[Opening DATA IN THIS EXERCISE section]
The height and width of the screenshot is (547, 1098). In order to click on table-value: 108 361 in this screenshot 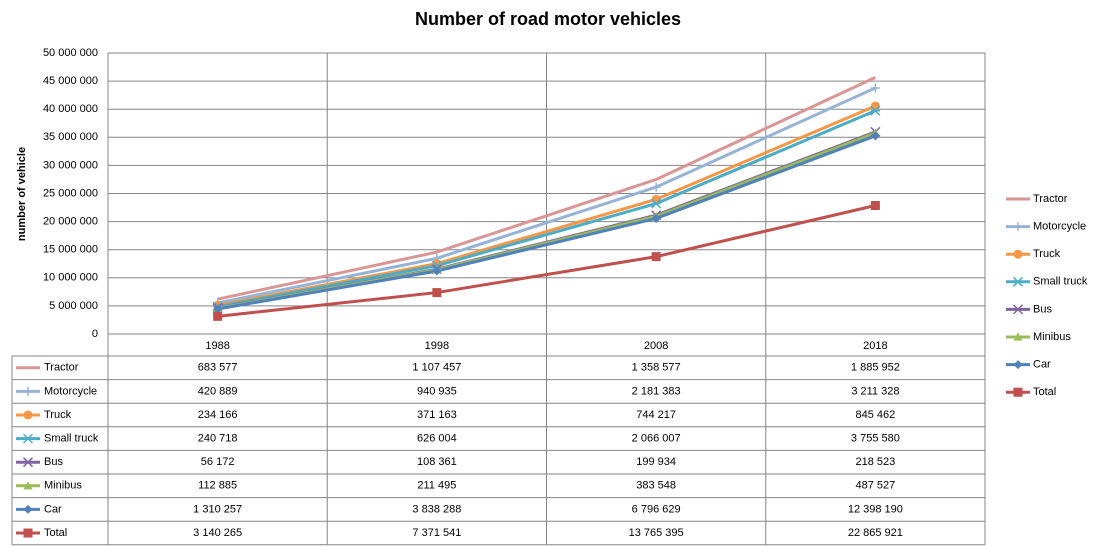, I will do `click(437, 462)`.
[Closing DATA IN THIS EXERCISE section]
[Opening DATA IN THIS EXERCISE section]
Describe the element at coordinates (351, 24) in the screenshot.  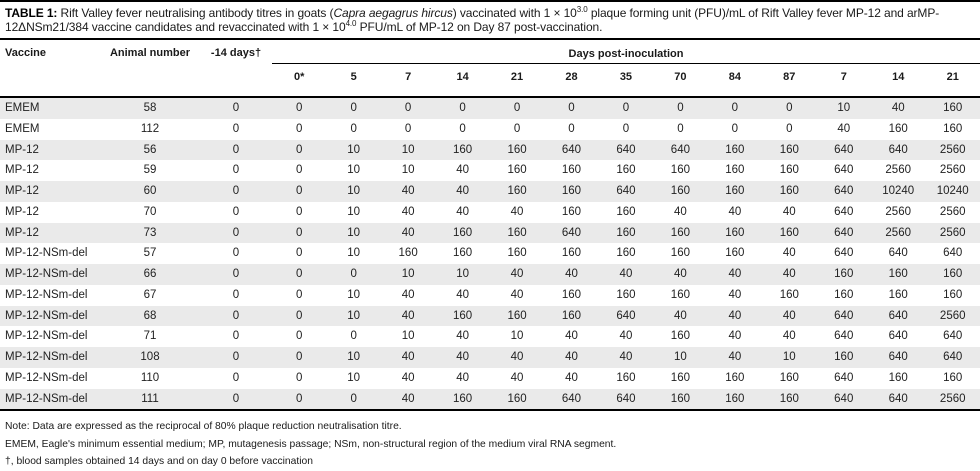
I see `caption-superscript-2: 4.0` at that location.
[Closing DATA IN THIS EXERCISE section]
[Opening DATA IN THIS EXERCISE section]
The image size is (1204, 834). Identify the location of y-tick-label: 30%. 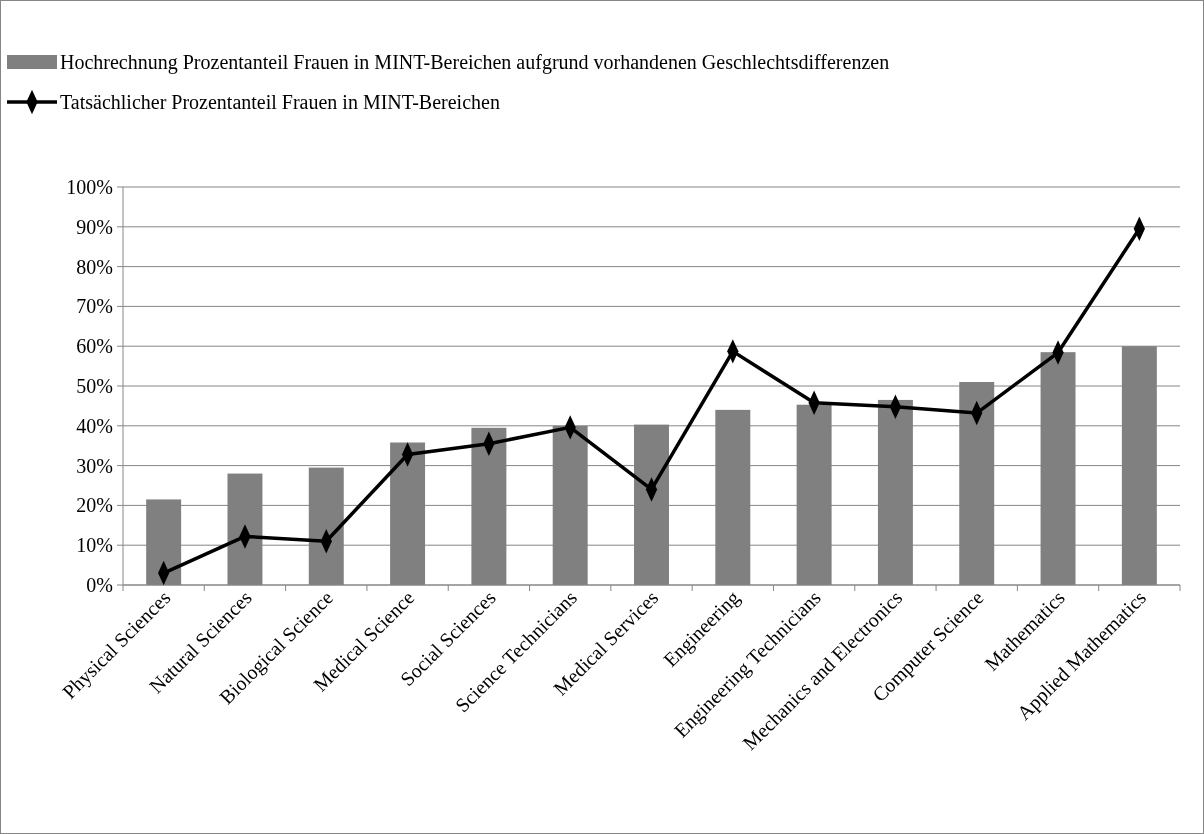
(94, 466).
[Closing DATA IN THIS EXERCISE section]
Copy everything in the records from the line containing "Describe the element" down to the line containing "at that location.", both of those lines included. Leave out the pictures.

> EXERCISE SOLUTION:
Describe the element at coordinates (351, 24) in the screenshot.  
I see `caption-superscript-2: 4.0` at that location.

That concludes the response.